Бесчисленное множество молний разбивало гору впереди, совсем не высокую, какие я видел на Кавказе. Плоскую, почти квадратную, состоящую из голого камня серого цвета. Над ней повисли золотого цвета облака, Их окрасило огромное количество вспышек. Только сейчас я начал слышать гром. Бесконечный поток перебивающих друг друга взрывов звуковых бомб. Они разлетались, наверное, на сотни километров в округе. Через секунду, звук и вовсе, слился в одну, плотную реактивную струю. Она будто отталкивала меня назад, и хотела свалить с бревна. Обратно вниз, куда я посмотрел. Там было светло, а мы были очень высоко над ковром иголок. И вокруг тоже, было светло. Не вспышки, как при обычной грозе, а свет, будто от солнца. Ничего не мерцало. Просто небо стало вдруг золотым. Земля осветилась. Наступил пик бурь. Пик этого года, этого дня, этой земли.
Ёжики на лето
Громкий стрёкот цикад в кустах. Пыльная узкая дорога огражденная молодой травой плелась в даль укрывая в лесу. Другая, такая же сухая, врезалась в неё, создавая т-образный перекрёсток. А на его вершине стоял обгрызенный временем, ларёк с раскидистой шиферной крышей. На стене цеплялась когда-то синяя краска. Она постепенно осыпалась треснувшими листьями. Чётко виднелись они в тени дикой яблони. Непристойно маленькие плоды щедро разбрызганные красным ореолом по пышной кроне. А у корней сидели двое пацанов, и с кислыми лицами срывали молодыми зубами слой яблочной мякоти. У каждого была кучка таких мелких шариков и периодически в траву летел огрызок.
– Нифига чё вспомнил. Мне короче сон вчера снился. Как будто я захожу в комнату, а там ванная пустая. А вокруг люди в масках. И вот я в неё ложусь, и они меня стеклом битым засыпают. У меня кровь идёт, больно капец. И я проснулся. – Всполошившись выдал русый, высокий парень.
– Дааа, Славон, завидую. Тебе всегда или присниться что-то или причудиться. А мне сны не снятся. – С протяжным вздохом в конце, ответил черноволосый парень.
– Мне отец много историй рассказывает. Ванёк, а зачем мы эти кислые семечки едим. Давай на бичик наберём. У тебя мелочь есть?
– У Мишки есть, по-любому. – Ответил Ваня и указал на идущего к ним блондина.
– Здорова, чевапчичи. Дошик возьмём? – Протянул руку Миша, чтобы поздороваться.
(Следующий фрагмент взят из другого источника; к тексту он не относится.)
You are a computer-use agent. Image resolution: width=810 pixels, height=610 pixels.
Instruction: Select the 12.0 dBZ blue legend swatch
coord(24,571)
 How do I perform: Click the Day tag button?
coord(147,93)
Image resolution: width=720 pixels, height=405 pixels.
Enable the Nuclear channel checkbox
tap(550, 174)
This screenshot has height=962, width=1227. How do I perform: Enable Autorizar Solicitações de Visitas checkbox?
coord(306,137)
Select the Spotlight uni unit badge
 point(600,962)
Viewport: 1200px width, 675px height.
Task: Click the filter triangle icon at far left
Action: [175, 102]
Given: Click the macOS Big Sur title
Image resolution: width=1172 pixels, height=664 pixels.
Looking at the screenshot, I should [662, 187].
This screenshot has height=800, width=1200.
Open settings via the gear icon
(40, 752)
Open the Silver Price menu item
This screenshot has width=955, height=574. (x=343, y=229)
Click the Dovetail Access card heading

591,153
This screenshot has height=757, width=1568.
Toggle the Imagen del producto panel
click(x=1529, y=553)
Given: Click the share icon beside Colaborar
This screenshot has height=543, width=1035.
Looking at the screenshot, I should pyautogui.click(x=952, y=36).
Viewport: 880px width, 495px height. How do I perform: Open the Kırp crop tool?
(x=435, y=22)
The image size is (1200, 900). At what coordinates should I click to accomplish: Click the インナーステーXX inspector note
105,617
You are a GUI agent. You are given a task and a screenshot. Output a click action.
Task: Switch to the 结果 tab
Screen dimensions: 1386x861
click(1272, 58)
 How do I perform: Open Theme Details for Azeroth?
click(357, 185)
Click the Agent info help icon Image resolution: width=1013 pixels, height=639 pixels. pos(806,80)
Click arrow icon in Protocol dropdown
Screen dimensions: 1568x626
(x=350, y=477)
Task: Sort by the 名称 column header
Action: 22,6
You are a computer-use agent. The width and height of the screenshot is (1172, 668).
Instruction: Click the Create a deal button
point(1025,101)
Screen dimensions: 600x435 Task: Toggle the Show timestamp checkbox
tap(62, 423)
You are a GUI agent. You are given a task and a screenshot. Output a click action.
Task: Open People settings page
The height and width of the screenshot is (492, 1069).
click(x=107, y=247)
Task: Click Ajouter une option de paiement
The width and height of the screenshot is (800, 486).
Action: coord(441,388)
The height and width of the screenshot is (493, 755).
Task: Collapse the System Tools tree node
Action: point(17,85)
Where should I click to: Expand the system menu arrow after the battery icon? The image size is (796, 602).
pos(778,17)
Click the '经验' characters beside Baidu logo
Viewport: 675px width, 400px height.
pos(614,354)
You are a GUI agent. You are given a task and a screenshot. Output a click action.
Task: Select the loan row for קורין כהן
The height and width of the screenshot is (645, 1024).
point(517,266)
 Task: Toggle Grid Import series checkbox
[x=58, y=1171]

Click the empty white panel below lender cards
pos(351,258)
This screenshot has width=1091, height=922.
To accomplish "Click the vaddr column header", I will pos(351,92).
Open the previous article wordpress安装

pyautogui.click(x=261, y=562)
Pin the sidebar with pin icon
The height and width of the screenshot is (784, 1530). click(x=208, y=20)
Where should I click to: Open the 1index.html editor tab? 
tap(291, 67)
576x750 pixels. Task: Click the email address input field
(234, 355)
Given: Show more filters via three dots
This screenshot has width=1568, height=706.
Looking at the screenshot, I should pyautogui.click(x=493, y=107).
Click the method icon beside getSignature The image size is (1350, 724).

– Мы как раз хотели. А мелочь есть? – Кинув пятипалую в ответ, спросил Слава.
– Два рубля.
– Садись Мишаня, с нами яблоки щёлкать.
– Не, ну их. Я хотел костёр пожечь.
– Костёр это конечно хорошо, Мишань.
– А может с дома возьмём чего пожарить? Миша, Славон, погнали на остров костёр жечь.
– Ваня тему говорит, вставай Славик. Пойдём.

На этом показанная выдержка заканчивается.